Saved data entries:
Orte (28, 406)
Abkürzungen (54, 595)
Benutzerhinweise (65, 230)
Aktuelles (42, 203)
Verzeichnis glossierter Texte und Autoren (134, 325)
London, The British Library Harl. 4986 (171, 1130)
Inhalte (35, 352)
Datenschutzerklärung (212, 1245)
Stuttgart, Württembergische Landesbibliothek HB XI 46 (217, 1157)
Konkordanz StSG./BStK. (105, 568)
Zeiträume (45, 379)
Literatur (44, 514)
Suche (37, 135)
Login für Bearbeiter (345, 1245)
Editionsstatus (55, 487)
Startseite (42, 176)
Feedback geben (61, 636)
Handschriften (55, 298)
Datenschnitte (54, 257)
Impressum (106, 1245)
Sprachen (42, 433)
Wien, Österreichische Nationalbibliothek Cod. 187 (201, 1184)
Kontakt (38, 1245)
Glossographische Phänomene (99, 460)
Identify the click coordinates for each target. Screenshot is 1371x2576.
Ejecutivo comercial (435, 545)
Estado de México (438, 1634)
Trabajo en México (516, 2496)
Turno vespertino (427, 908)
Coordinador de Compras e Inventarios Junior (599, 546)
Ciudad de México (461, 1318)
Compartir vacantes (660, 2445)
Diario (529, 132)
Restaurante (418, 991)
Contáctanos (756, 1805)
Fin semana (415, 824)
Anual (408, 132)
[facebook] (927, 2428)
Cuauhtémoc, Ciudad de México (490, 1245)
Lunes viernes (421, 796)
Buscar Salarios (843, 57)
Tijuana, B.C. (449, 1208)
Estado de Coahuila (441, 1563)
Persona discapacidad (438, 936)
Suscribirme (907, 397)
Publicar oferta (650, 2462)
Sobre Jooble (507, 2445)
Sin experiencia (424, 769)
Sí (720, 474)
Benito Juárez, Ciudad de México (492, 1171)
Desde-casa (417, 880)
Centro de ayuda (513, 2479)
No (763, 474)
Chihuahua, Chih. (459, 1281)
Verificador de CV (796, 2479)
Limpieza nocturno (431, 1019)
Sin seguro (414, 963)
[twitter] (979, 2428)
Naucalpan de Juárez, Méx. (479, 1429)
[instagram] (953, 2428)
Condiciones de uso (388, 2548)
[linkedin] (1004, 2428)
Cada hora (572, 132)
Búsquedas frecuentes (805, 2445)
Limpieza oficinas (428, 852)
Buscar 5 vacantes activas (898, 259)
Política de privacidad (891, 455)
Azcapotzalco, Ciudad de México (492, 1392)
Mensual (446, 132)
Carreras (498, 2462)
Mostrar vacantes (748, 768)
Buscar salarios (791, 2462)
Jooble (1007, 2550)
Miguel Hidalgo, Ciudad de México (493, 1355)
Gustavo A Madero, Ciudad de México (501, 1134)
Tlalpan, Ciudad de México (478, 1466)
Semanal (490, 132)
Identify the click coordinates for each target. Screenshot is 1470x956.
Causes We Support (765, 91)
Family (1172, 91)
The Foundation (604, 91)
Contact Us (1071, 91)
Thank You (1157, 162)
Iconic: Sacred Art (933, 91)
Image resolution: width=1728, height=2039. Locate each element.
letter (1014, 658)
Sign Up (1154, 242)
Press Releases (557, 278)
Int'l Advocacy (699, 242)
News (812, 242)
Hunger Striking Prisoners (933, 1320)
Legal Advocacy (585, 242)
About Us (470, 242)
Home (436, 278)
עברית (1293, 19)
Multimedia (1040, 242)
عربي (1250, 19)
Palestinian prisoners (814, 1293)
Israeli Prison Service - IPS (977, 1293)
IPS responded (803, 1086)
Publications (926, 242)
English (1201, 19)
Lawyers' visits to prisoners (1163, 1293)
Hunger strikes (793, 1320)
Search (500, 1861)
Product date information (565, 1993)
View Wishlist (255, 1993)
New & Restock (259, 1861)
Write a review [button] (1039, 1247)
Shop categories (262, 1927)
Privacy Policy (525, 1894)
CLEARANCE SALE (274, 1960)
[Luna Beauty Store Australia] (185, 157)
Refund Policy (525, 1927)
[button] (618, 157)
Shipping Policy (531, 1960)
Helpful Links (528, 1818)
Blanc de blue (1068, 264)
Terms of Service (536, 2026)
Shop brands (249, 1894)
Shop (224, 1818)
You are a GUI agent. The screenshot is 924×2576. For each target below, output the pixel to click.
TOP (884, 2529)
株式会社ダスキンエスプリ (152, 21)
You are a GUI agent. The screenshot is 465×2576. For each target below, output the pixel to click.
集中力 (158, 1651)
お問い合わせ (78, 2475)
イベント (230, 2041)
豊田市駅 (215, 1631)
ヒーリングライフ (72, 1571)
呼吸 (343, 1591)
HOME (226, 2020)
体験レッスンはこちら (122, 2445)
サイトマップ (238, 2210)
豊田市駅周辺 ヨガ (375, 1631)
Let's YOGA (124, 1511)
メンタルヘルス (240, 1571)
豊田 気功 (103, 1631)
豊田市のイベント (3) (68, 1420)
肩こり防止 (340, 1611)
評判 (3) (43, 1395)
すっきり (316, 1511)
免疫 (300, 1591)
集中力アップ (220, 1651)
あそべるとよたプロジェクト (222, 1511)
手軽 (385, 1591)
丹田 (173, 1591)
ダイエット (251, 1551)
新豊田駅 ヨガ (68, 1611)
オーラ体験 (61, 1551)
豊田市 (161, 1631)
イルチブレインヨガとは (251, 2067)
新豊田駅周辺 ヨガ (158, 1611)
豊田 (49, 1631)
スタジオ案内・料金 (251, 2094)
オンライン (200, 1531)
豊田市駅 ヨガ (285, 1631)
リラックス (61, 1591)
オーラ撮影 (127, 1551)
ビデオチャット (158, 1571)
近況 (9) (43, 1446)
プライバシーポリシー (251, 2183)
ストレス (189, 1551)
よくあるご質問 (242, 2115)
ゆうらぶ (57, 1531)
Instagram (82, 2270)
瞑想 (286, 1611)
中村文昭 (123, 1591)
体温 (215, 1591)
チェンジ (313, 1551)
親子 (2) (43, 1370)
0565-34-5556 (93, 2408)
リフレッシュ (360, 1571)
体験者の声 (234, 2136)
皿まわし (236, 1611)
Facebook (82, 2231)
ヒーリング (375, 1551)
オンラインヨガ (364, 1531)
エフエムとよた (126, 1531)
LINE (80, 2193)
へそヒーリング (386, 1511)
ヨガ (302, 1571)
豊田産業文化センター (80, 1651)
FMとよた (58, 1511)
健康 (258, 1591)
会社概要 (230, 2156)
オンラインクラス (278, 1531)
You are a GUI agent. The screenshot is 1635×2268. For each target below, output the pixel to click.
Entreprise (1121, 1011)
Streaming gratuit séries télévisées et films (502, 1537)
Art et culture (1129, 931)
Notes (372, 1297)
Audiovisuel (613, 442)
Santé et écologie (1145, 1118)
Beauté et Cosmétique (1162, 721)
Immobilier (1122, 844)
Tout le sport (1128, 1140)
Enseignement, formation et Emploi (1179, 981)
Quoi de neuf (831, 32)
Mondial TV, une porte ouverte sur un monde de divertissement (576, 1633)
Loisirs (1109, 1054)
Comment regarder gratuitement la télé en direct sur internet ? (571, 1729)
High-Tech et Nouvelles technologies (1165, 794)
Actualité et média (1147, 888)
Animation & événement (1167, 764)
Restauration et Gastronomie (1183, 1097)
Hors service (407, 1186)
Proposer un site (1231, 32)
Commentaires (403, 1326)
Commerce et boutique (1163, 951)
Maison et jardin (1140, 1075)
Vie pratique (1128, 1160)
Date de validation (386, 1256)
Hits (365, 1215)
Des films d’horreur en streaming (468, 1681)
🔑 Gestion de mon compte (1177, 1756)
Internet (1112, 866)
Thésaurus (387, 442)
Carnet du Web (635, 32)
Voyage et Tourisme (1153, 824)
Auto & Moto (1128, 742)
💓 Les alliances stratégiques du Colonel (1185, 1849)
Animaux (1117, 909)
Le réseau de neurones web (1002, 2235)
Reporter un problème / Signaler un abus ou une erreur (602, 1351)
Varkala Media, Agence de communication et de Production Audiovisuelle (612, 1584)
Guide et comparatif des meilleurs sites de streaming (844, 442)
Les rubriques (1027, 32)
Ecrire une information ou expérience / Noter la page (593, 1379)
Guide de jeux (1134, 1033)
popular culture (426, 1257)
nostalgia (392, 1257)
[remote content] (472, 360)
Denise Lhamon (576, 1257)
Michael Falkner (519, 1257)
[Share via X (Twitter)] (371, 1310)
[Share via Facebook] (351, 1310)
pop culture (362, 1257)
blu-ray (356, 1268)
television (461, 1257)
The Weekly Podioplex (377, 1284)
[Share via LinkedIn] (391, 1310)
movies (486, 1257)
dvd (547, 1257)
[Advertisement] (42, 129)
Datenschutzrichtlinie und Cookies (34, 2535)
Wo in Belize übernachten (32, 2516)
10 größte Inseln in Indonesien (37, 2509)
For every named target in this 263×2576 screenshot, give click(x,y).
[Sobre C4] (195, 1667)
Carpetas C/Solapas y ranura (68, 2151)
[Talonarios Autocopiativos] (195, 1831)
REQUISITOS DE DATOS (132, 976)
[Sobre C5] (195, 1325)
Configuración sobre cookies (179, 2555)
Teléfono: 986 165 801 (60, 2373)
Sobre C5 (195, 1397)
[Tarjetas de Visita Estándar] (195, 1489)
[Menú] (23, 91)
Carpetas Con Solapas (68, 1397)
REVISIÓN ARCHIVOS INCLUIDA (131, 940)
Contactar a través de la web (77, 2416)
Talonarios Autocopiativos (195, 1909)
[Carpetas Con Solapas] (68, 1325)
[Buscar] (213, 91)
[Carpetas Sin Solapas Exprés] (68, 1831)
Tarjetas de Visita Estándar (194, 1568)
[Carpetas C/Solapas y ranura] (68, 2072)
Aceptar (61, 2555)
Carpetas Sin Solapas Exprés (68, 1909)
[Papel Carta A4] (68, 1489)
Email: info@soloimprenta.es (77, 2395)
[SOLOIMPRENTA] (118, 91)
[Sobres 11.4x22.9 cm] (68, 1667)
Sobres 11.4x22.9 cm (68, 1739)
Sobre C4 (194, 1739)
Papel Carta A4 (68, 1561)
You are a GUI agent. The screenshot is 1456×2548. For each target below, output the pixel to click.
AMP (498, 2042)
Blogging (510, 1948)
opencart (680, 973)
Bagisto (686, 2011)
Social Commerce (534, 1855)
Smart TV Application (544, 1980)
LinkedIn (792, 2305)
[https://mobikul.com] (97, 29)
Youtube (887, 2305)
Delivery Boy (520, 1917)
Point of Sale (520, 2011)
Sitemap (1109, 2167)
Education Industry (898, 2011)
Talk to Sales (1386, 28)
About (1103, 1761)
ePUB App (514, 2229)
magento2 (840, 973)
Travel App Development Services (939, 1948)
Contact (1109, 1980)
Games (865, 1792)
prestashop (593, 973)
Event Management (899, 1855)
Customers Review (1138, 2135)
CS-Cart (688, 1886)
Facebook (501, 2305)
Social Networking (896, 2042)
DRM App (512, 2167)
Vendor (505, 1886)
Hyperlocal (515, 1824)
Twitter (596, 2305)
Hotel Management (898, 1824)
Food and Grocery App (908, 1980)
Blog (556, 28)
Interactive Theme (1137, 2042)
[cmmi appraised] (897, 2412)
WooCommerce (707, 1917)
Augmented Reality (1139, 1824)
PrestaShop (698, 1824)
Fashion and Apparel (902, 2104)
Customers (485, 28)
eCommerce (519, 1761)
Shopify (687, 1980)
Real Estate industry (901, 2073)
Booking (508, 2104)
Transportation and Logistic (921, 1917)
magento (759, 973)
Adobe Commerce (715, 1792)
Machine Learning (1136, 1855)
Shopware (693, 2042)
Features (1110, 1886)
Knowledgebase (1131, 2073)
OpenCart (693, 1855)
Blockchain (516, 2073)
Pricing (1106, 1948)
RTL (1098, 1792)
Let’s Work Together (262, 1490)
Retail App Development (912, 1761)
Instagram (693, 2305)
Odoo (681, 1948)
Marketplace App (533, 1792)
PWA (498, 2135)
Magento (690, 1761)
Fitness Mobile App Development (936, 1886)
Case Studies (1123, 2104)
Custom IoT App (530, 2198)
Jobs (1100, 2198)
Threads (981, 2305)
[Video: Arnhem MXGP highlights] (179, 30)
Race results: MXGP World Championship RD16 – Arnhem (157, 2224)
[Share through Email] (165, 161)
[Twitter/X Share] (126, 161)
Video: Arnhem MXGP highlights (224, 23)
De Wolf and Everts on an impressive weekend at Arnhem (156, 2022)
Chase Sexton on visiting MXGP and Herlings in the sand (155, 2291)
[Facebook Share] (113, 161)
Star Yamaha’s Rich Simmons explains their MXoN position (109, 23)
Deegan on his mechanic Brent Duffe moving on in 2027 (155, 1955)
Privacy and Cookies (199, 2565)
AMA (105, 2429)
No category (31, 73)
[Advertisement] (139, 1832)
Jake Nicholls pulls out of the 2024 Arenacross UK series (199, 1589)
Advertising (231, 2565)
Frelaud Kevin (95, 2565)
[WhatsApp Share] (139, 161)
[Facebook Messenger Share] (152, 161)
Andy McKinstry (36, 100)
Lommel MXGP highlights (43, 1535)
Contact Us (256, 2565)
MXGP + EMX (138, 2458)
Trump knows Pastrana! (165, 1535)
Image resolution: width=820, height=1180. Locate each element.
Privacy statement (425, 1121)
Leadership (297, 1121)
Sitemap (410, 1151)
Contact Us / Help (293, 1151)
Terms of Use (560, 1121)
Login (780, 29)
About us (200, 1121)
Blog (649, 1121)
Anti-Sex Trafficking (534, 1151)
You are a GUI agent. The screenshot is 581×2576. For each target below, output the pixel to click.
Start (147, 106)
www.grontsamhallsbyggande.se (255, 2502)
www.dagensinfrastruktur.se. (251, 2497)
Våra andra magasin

Required work: Read the data above. Pull out each line in which the string "Locate" appears.

Your solution:
Image resolution: width=1728, height=2039. Locate each element.
Image resolution: width=820, height=1180. Locate each element.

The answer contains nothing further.